Two graves stacked like folded paper; they stood in the inner space, a room inside a room.
“That skull marks the Sealed Land,” Ang said, reverent as a monk. “Inside is a road to the Demon King’s palace.
It’s the Sealed Land of the Demon King of Demon Kings—Kooson,” he breathed, awe like incense in air.
Ang held anxiety and respect like twin jars; the other three bowed to the skull like willow to wind.
“Demon King or not, his legend blazes like a comet,” Jie said, her clear voice a silver bell.
“Years ran long, yet people still remember his undying tale like a song.”
Shuo and Ya looked at the skull and sighed, their breaths like cool smoke.
Ouyang puzzled, his thought a ripple. Since when did we Demon Kings have a Demon King of Demon Kings, like a crown on a crown?
We only had a council, like a round table under storm.
He heard the name Kooson and eased like a knot loosening.
“Fits him,” he muttered, voice a quiet draft. “A king puffed up by hot air.”
No one heard; his words dropped like seeds into dust.
In his memory, Kooson loved to brag, his mouth a drum.
Over time, other Demon Kings flattered him like layered hats on a fool.
Every meeting began, “Ah, Kooson, Lord of the Abyss,” like wind praising thunder.
“Ah, Demon King of Demon Kings, Kooson,” like waves bowing to the moon.
Years later, he got his wish like a fox snaring a hen.
But as council’s chair, Ouyang would never recognize that crown, not under any star.
“That big oaf…” Ouyang’s smile curled like a fox’s tail. “Too easy. He modeled his lair on mine, like a shadow copies a tree.”
“So stepping in will feel like home, a return to my old nest,” he thought, mirth bright as sparklight.
Ang’s four didn’t know Ouyang almost laughed himself over, joy fluttering like birds.
“If he wakes and finds a note—‘Ouyang Was Here’—stuck on his vault like a leaf,” Ouyang mused, greed gleaming like frost.
“And the vault empty as a dry well—what face will he make? I can’t wait, like a child before lanterns.”
“Let’s move,” Ouyang said, impatience drumming like rain.

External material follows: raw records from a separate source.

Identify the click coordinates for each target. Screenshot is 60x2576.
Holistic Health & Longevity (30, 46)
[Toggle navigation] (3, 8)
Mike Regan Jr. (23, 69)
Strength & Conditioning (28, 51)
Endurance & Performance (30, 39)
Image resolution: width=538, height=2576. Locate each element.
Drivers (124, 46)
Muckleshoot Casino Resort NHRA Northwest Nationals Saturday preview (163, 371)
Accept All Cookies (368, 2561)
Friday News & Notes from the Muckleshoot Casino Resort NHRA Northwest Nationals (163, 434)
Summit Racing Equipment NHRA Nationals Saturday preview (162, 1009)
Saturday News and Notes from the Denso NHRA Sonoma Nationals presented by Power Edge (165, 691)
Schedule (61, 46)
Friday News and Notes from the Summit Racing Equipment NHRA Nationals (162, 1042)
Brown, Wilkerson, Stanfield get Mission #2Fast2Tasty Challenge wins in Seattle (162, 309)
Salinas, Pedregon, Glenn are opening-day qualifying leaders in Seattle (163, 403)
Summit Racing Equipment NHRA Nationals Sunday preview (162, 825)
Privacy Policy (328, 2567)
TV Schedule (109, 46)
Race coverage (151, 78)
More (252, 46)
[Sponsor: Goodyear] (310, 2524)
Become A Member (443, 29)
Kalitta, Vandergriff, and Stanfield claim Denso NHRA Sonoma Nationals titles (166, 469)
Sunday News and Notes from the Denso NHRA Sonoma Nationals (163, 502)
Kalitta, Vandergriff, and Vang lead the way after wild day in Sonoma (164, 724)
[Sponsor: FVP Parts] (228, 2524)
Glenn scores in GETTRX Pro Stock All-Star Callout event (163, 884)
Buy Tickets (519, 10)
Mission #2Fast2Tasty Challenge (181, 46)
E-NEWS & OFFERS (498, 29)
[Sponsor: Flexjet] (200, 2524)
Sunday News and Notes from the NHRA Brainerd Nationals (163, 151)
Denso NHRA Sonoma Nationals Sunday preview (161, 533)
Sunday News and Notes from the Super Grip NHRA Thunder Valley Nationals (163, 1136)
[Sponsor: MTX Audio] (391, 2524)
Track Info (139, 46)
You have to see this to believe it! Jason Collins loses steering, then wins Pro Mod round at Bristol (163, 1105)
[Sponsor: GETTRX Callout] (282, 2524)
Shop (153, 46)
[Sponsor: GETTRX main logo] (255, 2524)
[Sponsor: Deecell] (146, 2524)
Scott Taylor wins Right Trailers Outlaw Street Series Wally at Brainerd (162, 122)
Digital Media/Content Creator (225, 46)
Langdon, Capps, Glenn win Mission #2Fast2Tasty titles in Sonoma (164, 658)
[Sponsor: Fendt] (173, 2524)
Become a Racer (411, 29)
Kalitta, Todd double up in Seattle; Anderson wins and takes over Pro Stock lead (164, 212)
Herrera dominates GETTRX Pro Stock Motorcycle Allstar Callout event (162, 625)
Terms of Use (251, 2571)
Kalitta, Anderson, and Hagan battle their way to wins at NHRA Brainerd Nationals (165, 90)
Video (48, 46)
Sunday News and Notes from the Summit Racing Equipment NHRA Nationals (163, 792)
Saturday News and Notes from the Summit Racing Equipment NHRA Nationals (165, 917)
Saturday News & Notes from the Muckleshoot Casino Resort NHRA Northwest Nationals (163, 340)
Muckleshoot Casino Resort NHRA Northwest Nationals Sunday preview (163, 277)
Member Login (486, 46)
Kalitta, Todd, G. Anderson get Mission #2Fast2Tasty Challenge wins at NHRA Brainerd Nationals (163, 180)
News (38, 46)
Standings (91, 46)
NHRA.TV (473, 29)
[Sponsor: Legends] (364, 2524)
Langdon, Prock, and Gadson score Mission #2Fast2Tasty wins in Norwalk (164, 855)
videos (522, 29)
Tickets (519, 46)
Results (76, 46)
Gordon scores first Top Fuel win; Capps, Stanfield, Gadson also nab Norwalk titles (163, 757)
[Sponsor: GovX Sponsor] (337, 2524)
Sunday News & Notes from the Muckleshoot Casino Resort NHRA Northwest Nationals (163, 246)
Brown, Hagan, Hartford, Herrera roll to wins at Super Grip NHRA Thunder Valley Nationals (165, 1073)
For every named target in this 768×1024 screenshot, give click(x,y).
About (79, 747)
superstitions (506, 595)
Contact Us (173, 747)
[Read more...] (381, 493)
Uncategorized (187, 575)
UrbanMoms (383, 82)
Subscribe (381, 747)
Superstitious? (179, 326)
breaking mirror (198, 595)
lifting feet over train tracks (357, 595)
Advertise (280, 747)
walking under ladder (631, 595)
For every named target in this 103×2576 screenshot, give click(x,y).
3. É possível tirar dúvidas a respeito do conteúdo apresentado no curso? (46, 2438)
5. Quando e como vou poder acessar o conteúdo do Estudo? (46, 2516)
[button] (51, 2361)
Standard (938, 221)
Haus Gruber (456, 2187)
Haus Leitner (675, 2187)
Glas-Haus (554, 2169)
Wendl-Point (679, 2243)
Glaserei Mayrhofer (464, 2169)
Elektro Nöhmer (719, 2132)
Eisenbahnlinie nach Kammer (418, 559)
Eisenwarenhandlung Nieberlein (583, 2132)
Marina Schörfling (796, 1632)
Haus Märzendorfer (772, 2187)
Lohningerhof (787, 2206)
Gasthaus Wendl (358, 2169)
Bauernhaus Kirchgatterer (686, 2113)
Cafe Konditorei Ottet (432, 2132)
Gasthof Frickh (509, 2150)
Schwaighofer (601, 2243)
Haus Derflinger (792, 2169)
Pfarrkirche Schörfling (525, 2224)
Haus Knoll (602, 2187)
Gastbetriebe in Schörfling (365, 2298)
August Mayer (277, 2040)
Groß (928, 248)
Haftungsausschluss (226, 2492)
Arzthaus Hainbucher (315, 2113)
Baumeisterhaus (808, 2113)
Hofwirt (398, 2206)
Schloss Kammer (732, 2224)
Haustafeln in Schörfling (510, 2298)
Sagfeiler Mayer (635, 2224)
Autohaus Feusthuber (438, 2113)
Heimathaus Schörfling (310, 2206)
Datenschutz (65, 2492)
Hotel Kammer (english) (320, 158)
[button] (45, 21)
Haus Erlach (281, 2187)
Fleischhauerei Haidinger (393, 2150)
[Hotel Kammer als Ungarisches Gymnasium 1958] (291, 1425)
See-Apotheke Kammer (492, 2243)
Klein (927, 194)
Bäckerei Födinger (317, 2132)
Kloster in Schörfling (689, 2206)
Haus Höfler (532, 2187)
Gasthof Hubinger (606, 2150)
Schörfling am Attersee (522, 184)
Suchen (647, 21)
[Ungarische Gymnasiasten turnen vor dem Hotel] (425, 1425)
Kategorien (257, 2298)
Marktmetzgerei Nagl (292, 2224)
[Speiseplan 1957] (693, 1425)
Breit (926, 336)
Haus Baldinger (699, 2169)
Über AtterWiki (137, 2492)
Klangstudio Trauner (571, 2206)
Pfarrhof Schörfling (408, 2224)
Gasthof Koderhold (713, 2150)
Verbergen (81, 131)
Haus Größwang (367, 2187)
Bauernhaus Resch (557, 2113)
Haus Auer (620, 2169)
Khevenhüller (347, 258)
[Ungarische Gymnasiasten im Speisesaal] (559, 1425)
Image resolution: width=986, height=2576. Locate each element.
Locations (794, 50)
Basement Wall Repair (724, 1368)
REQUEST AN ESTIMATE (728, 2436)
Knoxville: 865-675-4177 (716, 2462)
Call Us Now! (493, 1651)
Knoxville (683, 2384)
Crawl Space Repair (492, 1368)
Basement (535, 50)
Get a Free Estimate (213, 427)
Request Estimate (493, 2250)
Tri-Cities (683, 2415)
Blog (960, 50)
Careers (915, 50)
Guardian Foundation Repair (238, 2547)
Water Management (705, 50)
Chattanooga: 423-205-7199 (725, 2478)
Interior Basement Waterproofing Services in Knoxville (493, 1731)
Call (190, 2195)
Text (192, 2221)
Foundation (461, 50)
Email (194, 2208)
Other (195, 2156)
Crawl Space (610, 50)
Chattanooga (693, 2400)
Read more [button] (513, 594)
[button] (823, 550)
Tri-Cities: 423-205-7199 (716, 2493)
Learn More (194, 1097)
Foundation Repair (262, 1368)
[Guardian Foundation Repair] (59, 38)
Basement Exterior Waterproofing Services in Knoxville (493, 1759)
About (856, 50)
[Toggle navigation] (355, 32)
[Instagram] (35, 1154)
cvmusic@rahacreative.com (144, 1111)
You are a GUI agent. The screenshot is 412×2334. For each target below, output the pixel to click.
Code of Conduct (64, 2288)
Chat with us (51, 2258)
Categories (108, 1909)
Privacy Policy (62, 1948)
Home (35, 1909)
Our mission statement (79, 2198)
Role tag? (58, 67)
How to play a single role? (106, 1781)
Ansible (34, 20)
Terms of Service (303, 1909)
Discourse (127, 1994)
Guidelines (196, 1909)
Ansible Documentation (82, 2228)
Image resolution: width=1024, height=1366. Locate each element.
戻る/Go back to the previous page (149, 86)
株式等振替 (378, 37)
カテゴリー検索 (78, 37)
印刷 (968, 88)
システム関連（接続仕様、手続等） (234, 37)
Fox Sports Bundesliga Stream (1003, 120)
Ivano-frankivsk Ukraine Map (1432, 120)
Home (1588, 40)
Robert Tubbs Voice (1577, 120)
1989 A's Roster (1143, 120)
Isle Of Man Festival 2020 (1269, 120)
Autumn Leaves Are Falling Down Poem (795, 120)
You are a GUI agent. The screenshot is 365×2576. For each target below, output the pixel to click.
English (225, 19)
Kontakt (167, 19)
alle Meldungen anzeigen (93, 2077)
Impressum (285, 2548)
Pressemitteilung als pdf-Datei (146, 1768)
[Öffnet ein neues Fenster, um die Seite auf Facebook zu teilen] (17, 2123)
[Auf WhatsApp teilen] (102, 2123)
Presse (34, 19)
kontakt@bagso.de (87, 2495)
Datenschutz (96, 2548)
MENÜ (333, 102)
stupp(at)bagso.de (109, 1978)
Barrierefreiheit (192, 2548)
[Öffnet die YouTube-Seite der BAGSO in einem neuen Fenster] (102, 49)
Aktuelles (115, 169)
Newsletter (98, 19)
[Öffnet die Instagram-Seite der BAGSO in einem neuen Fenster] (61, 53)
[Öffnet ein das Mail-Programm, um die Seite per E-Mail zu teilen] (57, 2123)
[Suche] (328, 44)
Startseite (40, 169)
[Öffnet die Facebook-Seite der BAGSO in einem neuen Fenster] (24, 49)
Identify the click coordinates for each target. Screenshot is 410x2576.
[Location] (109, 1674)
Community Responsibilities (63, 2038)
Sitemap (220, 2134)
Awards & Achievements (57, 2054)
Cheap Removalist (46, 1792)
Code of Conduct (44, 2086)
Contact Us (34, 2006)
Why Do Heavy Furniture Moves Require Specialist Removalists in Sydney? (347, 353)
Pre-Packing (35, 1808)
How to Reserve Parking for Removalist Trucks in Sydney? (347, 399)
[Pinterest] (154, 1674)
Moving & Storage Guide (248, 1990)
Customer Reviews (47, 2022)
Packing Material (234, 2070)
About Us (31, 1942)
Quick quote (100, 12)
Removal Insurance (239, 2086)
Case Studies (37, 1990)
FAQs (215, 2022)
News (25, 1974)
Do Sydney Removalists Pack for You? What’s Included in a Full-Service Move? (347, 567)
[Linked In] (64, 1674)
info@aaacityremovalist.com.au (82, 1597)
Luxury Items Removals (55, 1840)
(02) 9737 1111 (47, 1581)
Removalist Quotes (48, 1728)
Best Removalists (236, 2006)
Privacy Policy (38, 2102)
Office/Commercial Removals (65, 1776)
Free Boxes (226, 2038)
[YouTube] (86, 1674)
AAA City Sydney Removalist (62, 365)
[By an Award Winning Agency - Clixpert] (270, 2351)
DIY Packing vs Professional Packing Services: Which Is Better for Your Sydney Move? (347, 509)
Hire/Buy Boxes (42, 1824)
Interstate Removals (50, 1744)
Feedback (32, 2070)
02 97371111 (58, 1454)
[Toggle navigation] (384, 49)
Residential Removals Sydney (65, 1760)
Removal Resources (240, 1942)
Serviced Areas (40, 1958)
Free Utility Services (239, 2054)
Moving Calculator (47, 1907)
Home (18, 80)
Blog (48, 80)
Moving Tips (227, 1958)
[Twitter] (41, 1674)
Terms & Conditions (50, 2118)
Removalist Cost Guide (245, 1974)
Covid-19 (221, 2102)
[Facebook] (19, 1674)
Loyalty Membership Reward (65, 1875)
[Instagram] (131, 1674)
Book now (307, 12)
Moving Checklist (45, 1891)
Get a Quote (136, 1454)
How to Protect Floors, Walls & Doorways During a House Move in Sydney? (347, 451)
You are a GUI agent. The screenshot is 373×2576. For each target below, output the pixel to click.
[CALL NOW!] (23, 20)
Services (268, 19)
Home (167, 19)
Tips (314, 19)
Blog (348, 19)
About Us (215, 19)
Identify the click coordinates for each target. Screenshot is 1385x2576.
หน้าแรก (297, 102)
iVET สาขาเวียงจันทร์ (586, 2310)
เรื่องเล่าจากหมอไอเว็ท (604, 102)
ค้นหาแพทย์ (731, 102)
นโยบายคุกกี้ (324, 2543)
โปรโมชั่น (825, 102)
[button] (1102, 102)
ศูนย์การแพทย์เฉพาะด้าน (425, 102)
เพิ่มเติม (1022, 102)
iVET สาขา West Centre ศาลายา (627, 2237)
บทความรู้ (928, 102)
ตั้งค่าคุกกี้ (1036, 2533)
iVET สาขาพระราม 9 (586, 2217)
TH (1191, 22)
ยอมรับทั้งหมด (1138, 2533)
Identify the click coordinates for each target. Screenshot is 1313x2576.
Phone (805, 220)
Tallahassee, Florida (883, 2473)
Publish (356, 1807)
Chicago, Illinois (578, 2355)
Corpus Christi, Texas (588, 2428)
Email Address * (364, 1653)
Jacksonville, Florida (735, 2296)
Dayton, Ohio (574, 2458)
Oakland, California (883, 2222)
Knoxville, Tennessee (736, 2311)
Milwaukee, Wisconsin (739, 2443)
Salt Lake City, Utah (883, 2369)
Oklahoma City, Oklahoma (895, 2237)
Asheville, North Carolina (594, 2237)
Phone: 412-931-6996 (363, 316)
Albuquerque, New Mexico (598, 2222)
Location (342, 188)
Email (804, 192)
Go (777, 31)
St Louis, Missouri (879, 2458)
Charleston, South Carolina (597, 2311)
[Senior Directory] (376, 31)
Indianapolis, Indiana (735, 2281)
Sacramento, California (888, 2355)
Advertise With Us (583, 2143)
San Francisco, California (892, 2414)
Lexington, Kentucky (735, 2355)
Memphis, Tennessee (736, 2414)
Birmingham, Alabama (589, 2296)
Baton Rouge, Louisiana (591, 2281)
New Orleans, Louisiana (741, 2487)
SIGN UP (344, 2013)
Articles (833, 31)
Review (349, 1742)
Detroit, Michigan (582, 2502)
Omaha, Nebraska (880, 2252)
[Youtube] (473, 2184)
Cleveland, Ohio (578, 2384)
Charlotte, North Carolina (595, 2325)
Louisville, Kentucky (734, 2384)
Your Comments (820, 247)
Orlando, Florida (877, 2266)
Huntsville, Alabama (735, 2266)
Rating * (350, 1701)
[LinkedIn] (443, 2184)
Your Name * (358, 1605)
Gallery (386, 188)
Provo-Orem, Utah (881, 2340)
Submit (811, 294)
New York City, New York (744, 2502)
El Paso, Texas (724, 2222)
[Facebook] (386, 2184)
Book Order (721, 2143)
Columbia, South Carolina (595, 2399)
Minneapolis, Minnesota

Ang heard the urgency like a quickened pulse and took it for scholar’s heat, the thrill of old bones under hands.
“Ouyang,” Jie said, cool as shade, “you read Warring Magic script, so you know that era’s tricks like snares in brush.
Check the area for traps, in case this Sealed Land bites like a snake.
Step into that skull, and you might never return, like a boat swallowed by fog.”
The mass grave felt eerie, a chill that spoke no name, like a wind that forgets its path.
The inner space itself was strangeness, layered like lacquer.
Jie’s words doused Ouyang’s fire like water on coals; he saw his own haste, a horse biting its bit.
Though these people were near the end of usefulness, they’d brought him here like ferrymen across a black river.
He chose to go in with them, a shared path under cloud; otherwise he’d have rushed alone like a hawk stooping.
He set his eyes on the surroundings like a craftsman measuring beams, studying grave positions like chess stones on a board.
His brows tightened like storm ropes.
He crouched and wiped dust from headstones like a sleeve over glass.
He read the carved words, and his frown deepened like clouds piling before rain.